(DATA Opens)

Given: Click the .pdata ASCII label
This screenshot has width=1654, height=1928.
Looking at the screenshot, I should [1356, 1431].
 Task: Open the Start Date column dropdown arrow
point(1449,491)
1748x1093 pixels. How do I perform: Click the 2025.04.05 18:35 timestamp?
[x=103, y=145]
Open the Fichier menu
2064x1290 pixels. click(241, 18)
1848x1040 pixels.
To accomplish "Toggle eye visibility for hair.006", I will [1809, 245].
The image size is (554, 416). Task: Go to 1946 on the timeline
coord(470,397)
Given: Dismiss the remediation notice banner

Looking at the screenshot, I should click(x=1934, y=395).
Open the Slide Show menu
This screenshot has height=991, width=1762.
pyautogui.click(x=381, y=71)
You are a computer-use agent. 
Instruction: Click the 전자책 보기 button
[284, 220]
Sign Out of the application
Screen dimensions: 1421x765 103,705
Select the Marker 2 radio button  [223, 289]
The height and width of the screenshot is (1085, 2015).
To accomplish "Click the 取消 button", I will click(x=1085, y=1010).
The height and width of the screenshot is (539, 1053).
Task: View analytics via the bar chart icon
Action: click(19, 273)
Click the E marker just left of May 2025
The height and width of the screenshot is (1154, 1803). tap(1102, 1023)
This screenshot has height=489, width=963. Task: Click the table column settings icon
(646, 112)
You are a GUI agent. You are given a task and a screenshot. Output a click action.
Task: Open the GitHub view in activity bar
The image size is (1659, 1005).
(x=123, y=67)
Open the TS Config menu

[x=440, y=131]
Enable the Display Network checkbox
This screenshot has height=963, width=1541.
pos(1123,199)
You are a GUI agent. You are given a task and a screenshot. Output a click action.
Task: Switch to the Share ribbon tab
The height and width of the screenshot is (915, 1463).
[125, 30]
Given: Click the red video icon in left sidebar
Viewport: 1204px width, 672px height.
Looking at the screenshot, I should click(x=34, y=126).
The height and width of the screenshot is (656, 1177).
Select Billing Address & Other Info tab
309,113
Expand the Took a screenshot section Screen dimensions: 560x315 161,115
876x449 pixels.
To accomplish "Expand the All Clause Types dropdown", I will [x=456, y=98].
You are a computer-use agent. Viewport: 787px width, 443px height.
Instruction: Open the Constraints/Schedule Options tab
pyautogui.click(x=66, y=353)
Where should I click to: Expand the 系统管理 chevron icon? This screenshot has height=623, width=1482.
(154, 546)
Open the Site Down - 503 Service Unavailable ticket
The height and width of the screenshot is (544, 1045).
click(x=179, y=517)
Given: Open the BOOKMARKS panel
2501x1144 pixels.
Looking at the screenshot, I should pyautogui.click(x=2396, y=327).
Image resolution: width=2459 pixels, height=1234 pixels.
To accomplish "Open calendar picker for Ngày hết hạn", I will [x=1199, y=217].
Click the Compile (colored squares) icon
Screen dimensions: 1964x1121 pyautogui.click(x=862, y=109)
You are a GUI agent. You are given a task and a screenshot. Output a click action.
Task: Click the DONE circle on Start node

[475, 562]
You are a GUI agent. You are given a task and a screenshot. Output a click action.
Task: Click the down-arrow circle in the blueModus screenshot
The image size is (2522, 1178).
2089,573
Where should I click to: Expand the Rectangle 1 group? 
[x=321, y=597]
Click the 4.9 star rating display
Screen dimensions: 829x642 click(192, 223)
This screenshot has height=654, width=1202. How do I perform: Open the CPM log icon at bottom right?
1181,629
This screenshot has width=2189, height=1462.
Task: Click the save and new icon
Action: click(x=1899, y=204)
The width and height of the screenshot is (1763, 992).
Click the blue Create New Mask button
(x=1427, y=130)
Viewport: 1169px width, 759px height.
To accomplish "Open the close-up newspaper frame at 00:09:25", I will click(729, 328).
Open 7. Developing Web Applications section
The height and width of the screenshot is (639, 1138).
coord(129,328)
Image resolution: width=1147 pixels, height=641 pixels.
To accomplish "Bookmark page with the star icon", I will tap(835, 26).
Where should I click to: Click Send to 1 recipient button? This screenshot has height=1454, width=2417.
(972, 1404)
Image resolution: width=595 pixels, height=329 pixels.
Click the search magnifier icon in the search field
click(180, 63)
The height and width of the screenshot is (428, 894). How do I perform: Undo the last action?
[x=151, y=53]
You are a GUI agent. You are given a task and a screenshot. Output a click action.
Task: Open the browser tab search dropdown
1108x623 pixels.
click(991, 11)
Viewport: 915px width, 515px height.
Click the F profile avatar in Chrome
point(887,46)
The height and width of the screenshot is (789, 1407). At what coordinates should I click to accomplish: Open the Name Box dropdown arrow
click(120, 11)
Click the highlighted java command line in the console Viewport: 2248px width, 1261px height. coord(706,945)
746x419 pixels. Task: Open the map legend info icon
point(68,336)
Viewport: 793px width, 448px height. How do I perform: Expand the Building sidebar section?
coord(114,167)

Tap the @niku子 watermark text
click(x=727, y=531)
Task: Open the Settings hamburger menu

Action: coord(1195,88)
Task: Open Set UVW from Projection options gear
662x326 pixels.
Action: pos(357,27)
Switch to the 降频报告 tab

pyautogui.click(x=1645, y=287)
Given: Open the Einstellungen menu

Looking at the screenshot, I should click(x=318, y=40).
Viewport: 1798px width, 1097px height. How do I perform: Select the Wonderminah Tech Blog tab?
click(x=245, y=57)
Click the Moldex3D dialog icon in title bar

(DATA Closes)

[EXERCISE PROMPT]:
Reproduce only the lines above, starting at the line with "Given: Dismiss the remediation notice banner" and ending at the line with "Task: Open the GitHub view in activity bar", exactly as written.

[SOLUTION]:
Given: Dismiss the remediation notice banner

Looking at the screenshot, I should click(x=1934, y=395).
Open the Slide Show menu
This screenshot has height=991, width=1762.
pyautogui.click(x=381, y=71)
You are a computer-use agent. 
Instruction: Click the 전자책 보기 button
[284, 220]
Sign Out of the application
Screen dimensions: 1421x765 103,705
Select the Marker 2 radio button  [223, 289]
The height and width of the screenshot is (1085, 2015).
To accomplish "Click the 取消 button", I will click(x=1085, y=1010).
The height and width of the screenshot is (539, 1053).
Task: View analytics via the bar chart icon
Action: click(19, 273)
Click the E marker just left of May 2025
The height and width of the screenshot is (1154, 1803). tap(1102, 1023)
This screenshot has height=489, width=963. Task: Click the table column settings icon
(646, 112)
You are a GUI agent. You are given a task and a screenshot. Output a click action.
Task: Open the GitHub view in activity bar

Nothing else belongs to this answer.